Anna Tickle and Jen Wells, co-authors of these new practice-based guidelines write about the need for clinical psychology provision in homelessness services, along with how they developed the guidelines.
With homelessness services actively looking to develop Psychologically Informed Environments (PIE) and Trauma Informed Care (TIC), many call on clinical psychologists. These professionals are well placed to help services work therapeutically with individuals, and to support organisational development. However, despite the high level of psychological need within homelessness services, until recently, very few clinical psychologists worked in this field.
As clinical psychology provision is expanding into homelessness services, we wanted to produce practice-based guidelines to capture and share the learning of the small group of pioneering clinical psychologists who are already doing this. The guidelines are aimed at clinical psychologists who are new to the sector, as well as informing services or commissioners about what psychologists can offer.
Whilst developing the guidelines, we met with ‘Opportunity Nottingham Expert Citizens’ to ask them about their experiences of working with clinical psychologists whilst experiencing homelessness. They highlighted the following points which they felt clinical psychologists need to take into consideration:
- Access to psychology early is important.
- Psychologists need to understand the impact of the wider environment, e.g., access to substances, lack of consideration of diversity when placing people in shared accommodation.
- Meeting psychologists can be helpful, but there can be concerns about whether they can truly understand the client’s situation.
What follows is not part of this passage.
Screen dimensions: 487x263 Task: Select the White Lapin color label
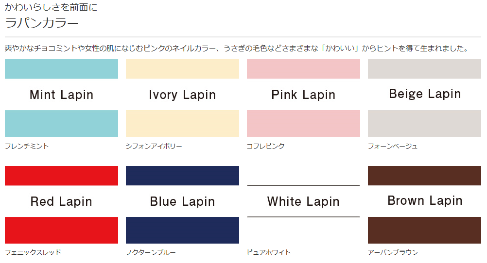click(303, 201)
- Psychologists should have training with people who are experiencing homelessness and spend time shadowing outreach workers to understand what homelessness means.
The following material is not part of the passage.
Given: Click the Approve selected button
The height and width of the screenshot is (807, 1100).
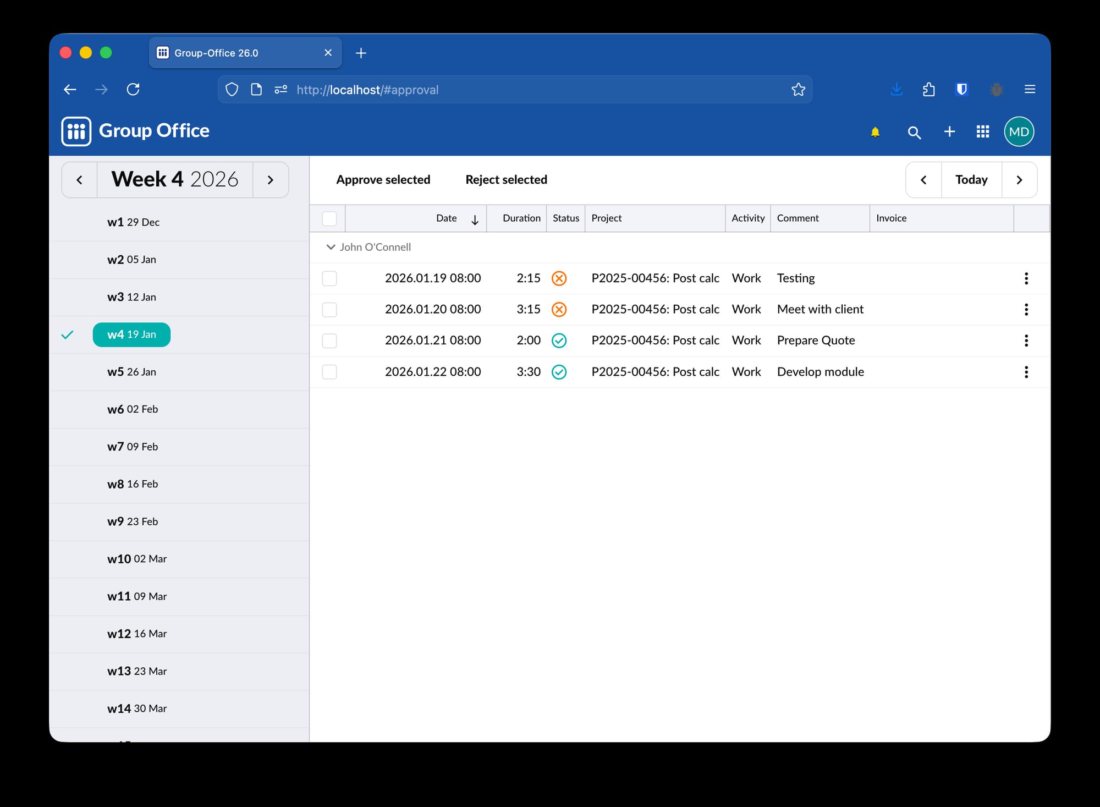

- There should be flexibility in service provision, including the time, place, and spaces where meetings take place.
- Practical tools given in therapy could be more beneficial than just listening.
- You can make use of clinical psychology, even when you are using drugs or alcohol.
Following this, we then recruited 12 clinical psychologists to take part in interviews. The interviews focused on what psychologists saw as good practice when working directly with individuals, and also indirectly with staff and services to help them deliver support. Their specific recommendations were collated to form this new set of guidelines.
We are very proud to launch these guidelines, which are endorsed by Homeless Link and the Association of Clinical Psychologists. Even for services without clinical psychology provision, we hope they offer guidance and ideas about how to work in a more psychologically and trauma-informed way.